うれしくて、でもどう返せばいいかわからなくて。

そのうち遠くに行って、距離ができて……気づけば季節が過ぎていた」


アロンは黙って聞いていた。

自分の中の幼い恋心が、こうして正面から差し出されることを、どこかで望んでいたのかもしれない。

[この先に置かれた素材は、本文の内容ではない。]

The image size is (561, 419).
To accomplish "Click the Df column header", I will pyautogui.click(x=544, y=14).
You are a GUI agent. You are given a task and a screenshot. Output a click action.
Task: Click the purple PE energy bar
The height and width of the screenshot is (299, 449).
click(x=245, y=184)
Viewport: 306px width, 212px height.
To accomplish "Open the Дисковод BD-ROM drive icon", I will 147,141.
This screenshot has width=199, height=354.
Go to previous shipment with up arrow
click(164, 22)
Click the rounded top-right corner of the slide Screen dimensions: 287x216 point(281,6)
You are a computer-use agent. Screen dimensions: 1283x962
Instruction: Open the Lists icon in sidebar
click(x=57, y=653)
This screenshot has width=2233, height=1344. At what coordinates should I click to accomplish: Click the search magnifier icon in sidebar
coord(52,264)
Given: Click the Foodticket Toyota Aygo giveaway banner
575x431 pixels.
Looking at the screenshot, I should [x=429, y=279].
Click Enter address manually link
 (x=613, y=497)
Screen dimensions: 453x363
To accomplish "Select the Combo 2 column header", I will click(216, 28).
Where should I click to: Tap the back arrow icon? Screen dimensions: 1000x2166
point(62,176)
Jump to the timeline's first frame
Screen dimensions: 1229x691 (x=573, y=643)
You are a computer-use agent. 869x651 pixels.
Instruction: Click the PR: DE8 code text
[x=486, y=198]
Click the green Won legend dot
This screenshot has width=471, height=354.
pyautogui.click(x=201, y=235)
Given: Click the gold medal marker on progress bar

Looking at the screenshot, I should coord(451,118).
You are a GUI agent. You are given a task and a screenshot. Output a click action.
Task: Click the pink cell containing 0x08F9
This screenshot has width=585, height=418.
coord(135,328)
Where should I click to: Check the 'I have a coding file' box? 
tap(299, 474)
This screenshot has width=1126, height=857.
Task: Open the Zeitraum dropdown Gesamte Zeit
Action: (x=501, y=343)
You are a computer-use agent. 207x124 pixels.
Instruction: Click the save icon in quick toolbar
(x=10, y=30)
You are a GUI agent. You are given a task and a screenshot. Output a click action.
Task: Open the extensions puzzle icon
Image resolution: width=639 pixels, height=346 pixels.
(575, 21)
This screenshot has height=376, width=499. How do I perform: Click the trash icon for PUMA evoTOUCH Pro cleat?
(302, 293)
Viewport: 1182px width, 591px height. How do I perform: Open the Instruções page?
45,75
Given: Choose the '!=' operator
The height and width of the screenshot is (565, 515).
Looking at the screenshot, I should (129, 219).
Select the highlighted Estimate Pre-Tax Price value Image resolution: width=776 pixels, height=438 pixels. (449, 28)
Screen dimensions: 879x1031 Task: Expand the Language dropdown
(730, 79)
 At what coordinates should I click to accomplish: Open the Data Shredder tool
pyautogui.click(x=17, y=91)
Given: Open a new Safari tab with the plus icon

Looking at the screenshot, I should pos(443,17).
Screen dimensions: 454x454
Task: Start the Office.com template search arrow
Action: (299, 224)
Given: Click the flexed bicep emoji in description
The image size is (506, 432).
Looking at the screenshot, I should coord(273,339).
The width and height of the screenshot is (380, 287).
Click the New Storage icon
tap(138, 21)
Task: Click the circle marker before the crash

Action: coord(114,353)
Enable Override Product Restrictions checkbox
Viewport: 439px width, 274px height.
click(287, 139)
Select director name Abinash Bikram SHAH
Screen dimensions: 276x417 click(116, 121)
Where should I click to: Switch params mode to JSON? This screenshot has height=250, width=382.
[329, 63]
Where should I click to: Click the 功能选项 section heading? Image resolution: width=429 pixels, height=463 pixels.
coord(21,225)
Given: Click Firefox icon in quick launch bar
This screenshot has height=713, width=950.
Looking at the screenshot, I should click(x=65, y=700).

だが、アルレシャの言葉にはやさしさがあった――終わらせるためのやさしさが。


「アロン。あなたは王になるの。

そしてイレーネ姉さまは、きっとこの国にとって最良の王妃になるわ。

私には、もうわかるの。二人は“そうなるために生まれてきた”んだって」


「……アルレシャ」


「あなたの恋は、あたしがもらったわ。

でも、あたしはそれを、いまここで返すの」


アルレシャは懐から小さな包みを取り出した。

それは、かつてアロンが彼女に贈った押し花だった。


長く、時間の重みを背負った花弁は、少し色褪せていたけれど、きちんと保存されていた。


「これは、わたしの宝物だった。

でも、これからのあなたの歩む道には――いらないでしょう?」


アロンは、その小さな包みを受け取った。

手のひらにのるそれは軽かったが、その意味はあまりに重かった。


風が吹き、赤い実がひとつ、枝から落ちた。

静かな音を立てて、地面に触れたその瞬間、アロンはようやく微笑んだ。


「ありがとう。……アルレシャ」


彼の胸にあった恋は、確かにそこにあった。

それは嘘ではないし、消えることもない。


けれど、それは今、静かに終わりを迎えた。

少年の恋が、王となる少年を見送り、跡を残して過去になった。


そしてアロンは、包みを胸にしまい、歩き出した。


待っているのは、婚礼の儀。

その隣には、イレーネがいる。


血の契り。

神の意志。

そして――まだ知らぬ、未来の愛。


恋は終わった。

だが、愛の物語はこれから始まる。